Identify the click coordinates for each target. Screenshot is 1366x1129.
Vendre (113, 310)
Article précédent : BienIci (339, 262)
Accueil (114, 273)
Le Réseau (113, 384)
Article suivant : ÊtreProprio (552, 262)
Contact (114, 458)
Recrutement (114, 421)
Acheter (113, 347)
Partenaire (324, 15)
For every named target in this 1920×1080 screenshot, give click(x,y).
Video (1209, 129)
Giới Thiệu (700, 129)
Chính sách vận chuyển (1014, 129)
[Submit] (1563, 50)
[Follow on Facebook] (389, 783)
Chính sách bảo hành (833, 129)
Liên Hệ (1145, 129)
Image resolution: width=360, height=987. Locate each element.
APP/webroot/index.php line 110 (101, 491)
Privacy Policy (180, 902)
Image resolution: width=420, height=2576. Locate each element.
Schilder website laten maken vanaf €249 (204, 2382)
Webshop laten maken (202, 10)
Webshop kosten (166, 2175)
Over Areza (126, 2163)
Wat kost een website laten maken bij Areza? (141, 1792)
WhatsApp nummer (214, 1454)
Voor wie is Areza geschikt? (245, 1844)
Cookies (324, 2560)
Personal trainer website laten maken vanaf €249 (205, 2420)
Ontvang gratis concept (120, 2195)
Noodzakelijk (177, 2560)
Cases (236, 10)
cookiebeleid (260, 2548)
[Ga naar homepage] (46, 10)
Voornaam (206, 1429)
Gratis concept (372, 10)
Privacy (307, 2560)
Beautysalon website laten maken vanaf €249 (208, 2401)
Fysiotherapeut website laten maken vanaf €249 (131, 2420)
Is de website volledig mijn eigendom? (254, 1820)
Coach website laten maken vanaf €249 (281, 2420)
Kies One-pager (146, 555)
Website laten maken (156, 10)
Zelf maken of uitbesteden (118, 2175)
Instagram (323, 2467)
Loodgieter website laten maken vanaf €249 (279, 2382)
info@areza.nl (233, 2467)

══════════════════════════════

#### What this task involves:
The line with "Article suivant : ÊtreProprio (552, 262)", the last line of the data above, and every line between them should be duplicated exactly, with nothing else.

#### Task result:
Article suivant : ÊtreProprio (552, 262)
Contact (114, 458)
Recrutement (114, 421)
Acheter (113, 347)
Partenaire (324, 15)
For every named target in this 1920×1080 screenshot, give click(x,y).
Video (1209, 129)
Giới Thiệu (700, 129)
Chính sách vận chuyển (1014, 129)
[Submit] (1563, 50)
[Follow on Facebook] (389, 783)
Chính sách bảo hành (833, 129)
Liên Hệ (1145, 129)
Image resolution: width=360, height=987. Locate each element.
APP/webroot/index.php line 110 (101, 491)
Privacy Policy (180, 902)
Image resolution: width=420, height=2576. Locate each element.
Schilder website laten maken vanaf €249 (204, 2382)
Webshop laten maken (202, 10)
Webshop kosten (166, 2175)
Over Areza (126, 2163)
Wat kost een website laten maken bij Areza? (141, 1792)
WhatsApp nummer (214, 1454)
Voor wie is Areza geschikt? (245, 1844)
Cookies (324, 2560)
Personal trainer website laten maken vanaf €249 (205, 2420)
Ontvang gratis concept (120, 2195)
Noodzakelijk (177, 2560)
Cases (236, 10)
cookiebeleid (260, 2548)
[Ga naar homepage] (46, 10)
Voornaam (206, 1429)
Gratis concept (372, 10)
Privacy (307, 2560)
Beautysalon website laten maken vanaf €249 (208, 2401)
Fysiotherapeut website laten maken vanaf €249 (131, 2420)
Is de website volledig mijn eigendom? (254, 1820)
Coach website laten maken vanaf €249 (281, 2420)
Kies One-pager (146, 555)
Website laten maken (156, 10)
Zelf maken of uitbesteden (118, 2175)
Instagram (323, 2467)
Loodgieter website laten maken vanaf €249 (279, 2382)
info@areza.nl (233, 2467)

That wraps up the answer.